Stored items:
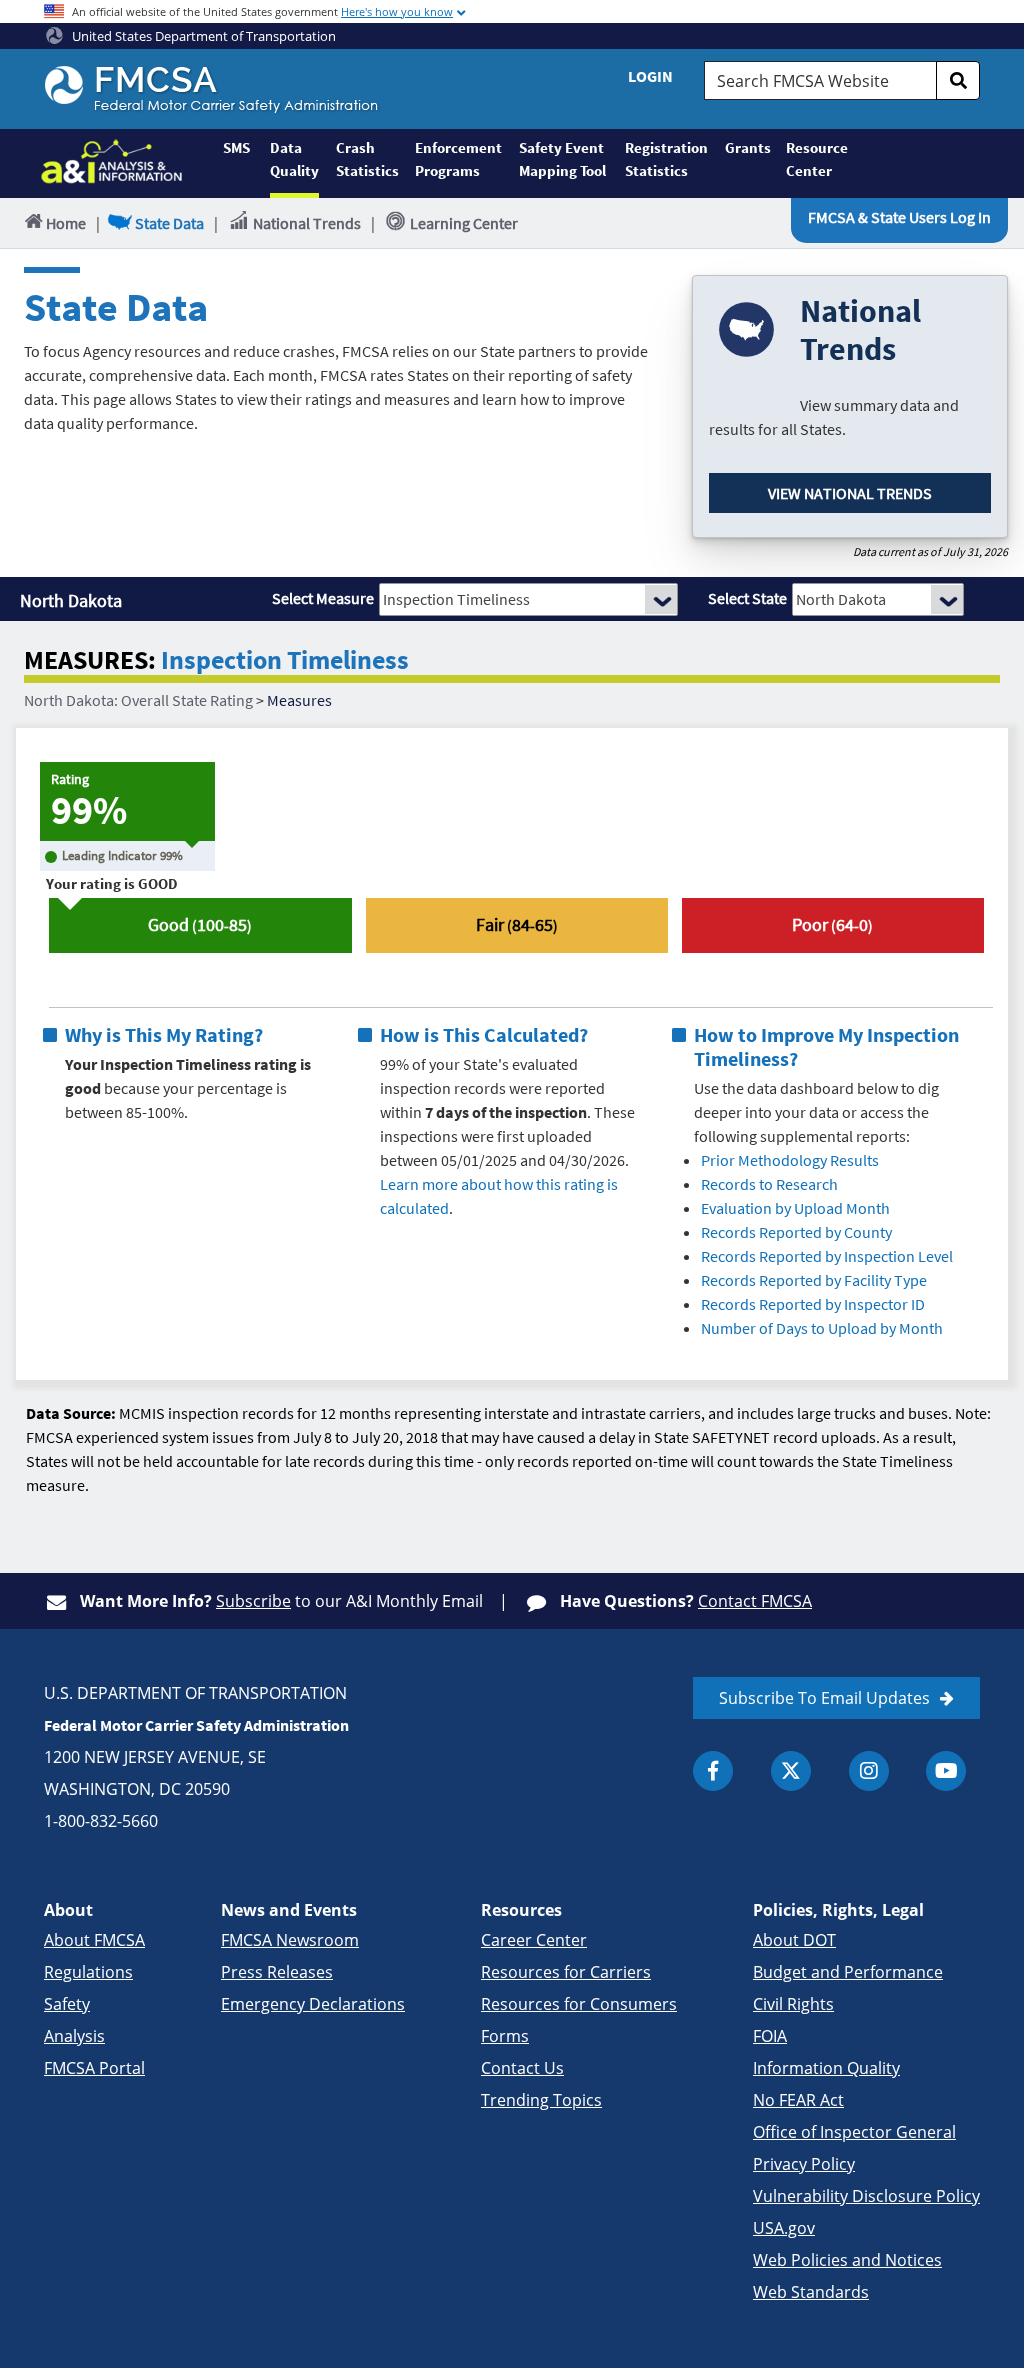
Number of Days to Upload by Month (822, 1328)
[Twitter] (791, 1771)
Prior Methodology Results (790, 1160)
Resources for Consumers (579, 2004)
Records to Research (769, 1184)
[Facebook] (713, 1771)
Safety (67, 2004)
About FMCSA (94, 1940)
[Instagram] (869, 1771)
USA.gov (784, 2228)
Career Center (534, 1940)
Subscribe (253, 1601)
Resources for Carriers (566, 1972)
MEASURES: (90, 660)
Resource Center (816, 159)
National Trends (307, 223)
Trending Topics (541, 2100)
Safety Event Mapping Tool (562, 159)
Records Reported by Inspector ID (813, 1304)
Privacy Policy (804, 2164)
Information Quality (826, 2068)
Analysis (74, 2036)
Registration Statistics (666, 159)
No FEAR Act (798, 2100)
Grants (747, 147)
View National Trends (850, 493)
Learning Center (464, 223)
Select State (747, 598)
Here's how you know (397, 11)
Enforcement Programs (458, 159)
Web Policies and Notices (847, 2260)
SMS (236, 147)
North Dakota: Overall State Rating (138, 700)
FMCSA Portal (94, 2068)
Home (66, 223)
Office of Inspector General (854, 2132)
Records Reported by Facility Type (814, 1280)
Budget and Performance (848, 1972)
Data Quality (294, 159)
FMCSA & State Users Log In (899, 217)
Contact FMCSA (755, 1601)
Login (650, 76)
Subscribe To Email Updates (824, 1698)
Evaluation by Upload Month (795, 1208)
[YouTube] (946, 1771)
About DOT (794, 1940)
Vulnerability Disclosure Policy (866, 2196)
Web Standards (811, 2292)
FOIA (770, 2036)
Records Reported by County (796, 1232)
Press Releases (277, 1972)
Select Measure (323, 598)
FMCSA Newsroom (290, 1940)
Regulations (88, 1972)
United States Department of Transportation (202, 36)
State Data (169, 223)
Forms (505, 2036)
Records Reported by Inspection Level (827, 1256)
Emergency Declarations (313, 2004)
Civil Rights (793, 2004)
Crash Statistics (367, 159)
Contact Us (522, 2068)
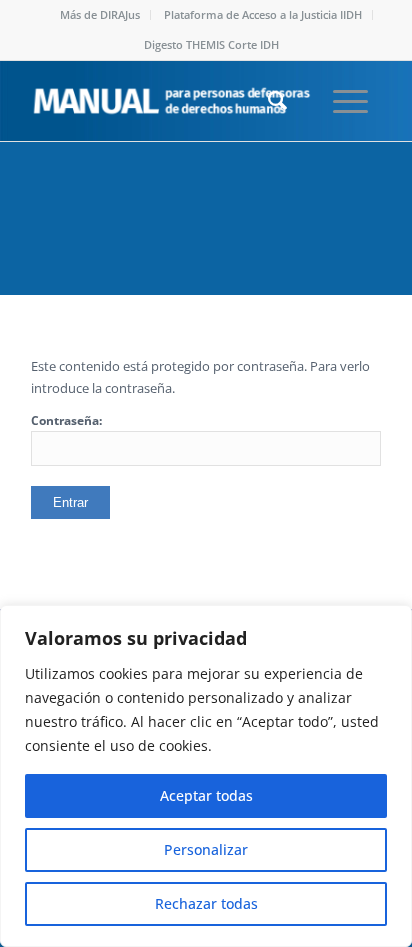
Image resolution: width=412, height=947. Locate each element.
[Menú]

ABOUT THIS EXERCISE: Each line above where the word "National" occurs should be copied out.

RESPONSE TO THIS EXERCISE:
National Trends (307, 223)
View National Trends (850, 493)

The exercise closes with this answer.